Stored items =
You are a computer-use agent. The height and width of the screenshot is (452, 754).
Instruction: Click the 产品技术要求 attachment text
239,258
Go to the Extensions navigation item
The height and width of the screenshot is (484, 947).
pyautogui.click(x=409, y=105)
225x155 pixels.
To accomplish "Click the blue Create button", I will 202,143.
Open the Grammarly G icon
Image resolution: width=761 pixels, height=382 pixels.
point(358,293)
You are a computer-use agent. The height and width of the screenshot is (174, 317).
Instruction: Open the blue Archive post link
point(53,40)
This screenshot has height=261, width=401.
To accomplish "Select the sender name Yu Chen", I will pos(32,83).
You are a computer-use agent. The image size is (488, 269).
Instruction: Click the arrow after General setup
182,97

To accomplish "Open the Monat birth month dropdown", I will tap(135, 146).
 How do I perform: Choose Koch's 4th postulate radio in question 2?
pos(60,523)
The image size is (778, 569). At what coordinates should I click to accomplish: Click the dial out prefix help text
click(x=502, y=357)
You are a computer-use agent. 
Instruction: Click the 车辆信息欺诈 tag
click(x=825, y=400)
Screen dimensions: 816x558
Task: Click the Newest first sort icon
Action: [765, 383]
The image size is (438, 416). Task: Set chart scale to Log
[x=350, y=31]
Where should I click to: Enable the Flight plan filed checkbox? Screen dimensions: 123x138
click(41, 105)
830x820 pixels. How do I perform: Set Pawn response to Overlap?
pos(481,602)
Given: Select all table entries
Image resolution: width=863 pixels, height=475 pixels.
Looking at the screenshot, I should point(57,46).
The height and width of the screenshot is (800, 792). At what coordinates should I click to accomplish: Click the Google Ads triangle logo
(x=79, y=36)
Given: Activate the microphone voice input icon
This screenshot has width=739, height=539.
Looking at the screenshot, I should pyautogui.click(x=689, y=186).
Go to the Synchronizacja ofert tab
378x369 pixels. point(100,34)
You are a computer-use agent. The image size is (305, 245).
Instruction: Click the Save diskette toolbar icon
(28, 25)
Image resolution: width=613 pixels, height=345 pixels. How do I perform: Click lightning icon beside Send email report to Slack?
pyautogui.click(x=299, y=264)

What you will do = An exact reproduction of all the entries above is the expected answer.

Answer section =
You are a computer-use agent. The height and width of the screenshot is (452, 754).
Instruction: Click the 产品技术要求 attachment text
239,258
Go to the Extensions navigation item
The height and width of the screenshot is (484, 947).
pyautogui.click(x=409, y=105)
225x155 pixels.
To accomplish "Click the blue Create button", I will 202,143.
Open the Grammarly G icon
Image resolution: width=761 pixels, height=382 pixels.
point(358,293)
You are a computer-use agent. The height and width of the screenshot is (174, 317).
Instruction: Open the blue Archive post link
point(53,40)
This screenshot has height=261, width=401.
To accomplish "Select the sender name Yu Chen", I will pos(32,83).
You are a computer-use agent. The image size is (488, 269).
Instruction: Click the arrow after General setup
182,97

To accomplish "Open the Monat birth month dropdown", I will tap(135, 146).
 How do I perform: Choose Koch's 4th postulate radio in question 2?
pos(60,523)
The image size is (778, 569). At what coordinates should I click to accomplish: Click the dial out prefix help text
click(x=502, y=357)
You are a computer-use agent. 
Instruction: Click the 车辆信息欺诈 tag
click(x=825, y=400)
Screen dimensions: 816x558
Task: Click the Newest first sort icon
Action: [765, 383]
The image size is (438, 416). Task: Set chart scale to Log
[x=350, y=31]
Where should I click to: Enable the Flight plan filed checkbox? Screen dimensions: 123x138
click(41, 105)
830x820 pixels. How do I perform: Set Pawn response to Overlap?
pos(481,602)
Given: Select all table entries
Image resolution: width=863 pixels, height=475 pixels.
Looking at the screenshot, I should point(57,46).
The height and width of the screenshot is (800, 792). At what coordinates should I click to accomplish: Click the Google Ads triangle logo
(x=79, y=36)
Given: Activate the microphone voice input icon
This screenshot has width=739, height=539.
Looking at the screenshot, I should pyautogui.click(x=689, y=186).
Go to the Synchronizacja ofert tab
378x369 pixels. point(100,34)
You are a computer-use agent. The image size is (305, 245).
Instruction: Click the Save diskette toolbar icon
(28, 25)
Image resolution: width=613 pixels, height=345 pixels. How do I perform: Click lightning icon beside Send email report to Slack?
pyautogui.click(x=299, y=264)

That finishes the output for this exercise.